Auch von hier aus kann man einen weitreichenden Panoramablick genießen, Sichtwetter vorausgesetzt. Auf sehr angenehmen Panoramawegen geht es, vorbeo an einen mit Aussichtsturm und voluminösen Basaltbrocken ausgestatteten markanten Haltepunkt nach Düdelsheim. Der historische Stadtkern der ehemals fränkisch annektektierten Kommune beherbegt eine stattliche Anzahl historischer wetterautypischer Fachwerksbauten. In guten alten Zeiten haben die Düdelsheimer gerne Einen gedüdelt. Seit dem 15. Jahrhundert braute man in Düdelsheim ein gehopftes Bier und betrieb Weinbau. 1695 schreibt Graf Carl August von Ysenburg-Büdingen zu Marienborn an seine Räte in Büdingen über den Düdelsheimer Wein: „Der Wein sei so rauh als er wolle, man muß ihn annehmen, wie ihn Gott gibt.“ Nur noch die Bezeichnung Braugasse in der Ortsmitte deutet heute auf die gute alte Zeit hin.
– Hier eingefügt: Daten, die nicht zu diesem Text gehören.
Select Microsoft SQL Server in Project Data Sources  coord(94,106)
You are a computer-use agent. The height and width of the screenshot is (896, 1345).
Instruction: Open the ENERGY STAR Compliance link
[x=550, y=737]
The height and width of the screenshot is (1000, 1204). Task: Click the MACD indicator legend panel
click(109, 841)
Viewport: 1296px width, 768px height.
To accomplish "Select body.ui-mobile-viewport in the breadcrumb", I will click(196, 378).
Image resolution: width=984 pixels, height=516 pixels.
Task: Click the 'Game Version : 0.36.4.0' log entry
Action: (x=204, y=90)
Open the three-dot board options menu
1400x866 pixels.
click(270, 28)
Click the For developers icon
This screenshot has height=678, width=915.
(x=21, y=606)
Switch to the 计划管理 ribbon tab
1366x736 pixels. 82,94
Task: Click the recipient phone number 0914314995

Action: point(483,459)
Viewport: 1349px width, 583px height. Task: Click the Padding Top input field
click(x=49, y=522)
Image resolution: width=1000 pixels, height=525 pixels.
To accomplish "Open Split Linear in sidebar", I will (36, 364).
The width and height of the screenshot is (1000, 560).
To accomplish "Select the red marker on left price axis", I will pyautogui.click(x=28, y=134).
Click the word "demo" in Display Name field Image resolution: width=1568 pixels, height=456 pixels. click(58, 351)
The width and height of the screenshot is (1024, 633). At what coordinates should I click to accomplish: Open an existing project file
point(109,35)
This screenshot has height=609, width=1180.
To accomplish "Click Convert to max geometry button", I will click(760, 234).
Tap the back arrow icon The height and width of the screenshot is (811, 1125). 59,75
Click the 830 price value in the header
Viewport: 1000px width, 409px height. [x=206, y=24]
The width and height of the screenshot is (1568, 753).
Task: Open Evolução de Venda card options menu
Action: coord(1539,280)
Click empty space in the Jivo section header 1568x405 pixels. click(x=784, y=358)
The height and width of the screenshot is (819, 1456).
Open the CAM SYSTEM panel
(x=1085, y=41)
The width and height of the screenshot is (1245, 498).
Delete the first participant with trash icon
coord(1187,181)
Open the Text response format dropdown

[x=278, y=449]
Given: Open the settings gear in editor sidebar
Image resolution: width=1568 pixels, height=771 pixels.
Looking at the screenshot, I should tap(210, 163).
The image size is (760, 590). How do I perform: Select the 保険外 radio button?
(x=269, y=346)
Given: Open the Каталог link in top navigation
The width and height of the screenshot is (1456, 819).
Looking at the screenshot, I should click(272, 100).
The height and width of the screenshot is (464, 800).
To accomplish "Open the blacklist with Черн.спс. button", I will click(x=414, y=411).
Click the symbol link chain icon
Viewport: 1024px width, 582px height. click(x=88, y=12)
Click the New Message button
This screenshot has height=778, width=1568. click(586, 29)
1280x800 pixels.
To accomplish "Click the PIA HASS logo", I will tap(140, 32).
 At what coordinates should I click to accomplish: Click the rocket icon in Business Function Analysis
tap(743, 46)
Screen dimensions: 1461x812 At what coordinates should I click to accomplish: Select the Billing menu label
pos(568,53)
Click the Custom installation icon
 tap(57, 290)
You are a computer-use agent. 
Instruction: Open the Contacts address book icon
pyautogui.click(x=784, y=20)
Auf wiederum herrlichen Pfaden geht weiter nach Himbach, wo eine Vielzahl sanierter und restaurierter Fachwerkhäuser das Ortsbild der Kommune prägen. Weiter führt der Weg via Rommelshausen ein weiterer Ortsteil von Limeshain. Entlang der alten Grenze, dort wo der Limes das Römische Reich von Germanien trennte, geht es zurück nach Altenstadt. Sehenswert sind die schönen Fachwerksbauten im Ortskern. Besonders auffällig der mit Schießscharten ausgestattete Kirchturm, der im Mittelalter ein elementarer Bestandsteil der Ortsbefestigung war. Zum Wanderabschluss ein kurzer Besuch des Kloster Engelthals, dort wo seit 52 Jahren Benediktinerinnen das einzig bewirtschaftete Kloster auf der Bonifatiusroute betreiben. Gerne werden auch Gäste in einem Gästehaus aufgenommen. Seminarveranstaltungen bieten darüber hinaus die Möglichkeit der inneren Einkehr. Im angeschlossenen Klosterladen fällt ein Büchlein über eine deutsche Jakobsroute von der Fulda zum Main in das Auge. Dankbarer Stoff für ein kommendes Wanderprojekt.
Auch wenn die Sicht eingetrübt war, die Route selbst, 33 entspannte Kilometer mit nicht spürbaren 740 Höhenmetern. Alles in allem eine außergewöhnlich sehr zu empfehlende Strecke – gangbar zu jeder Jahreszeit.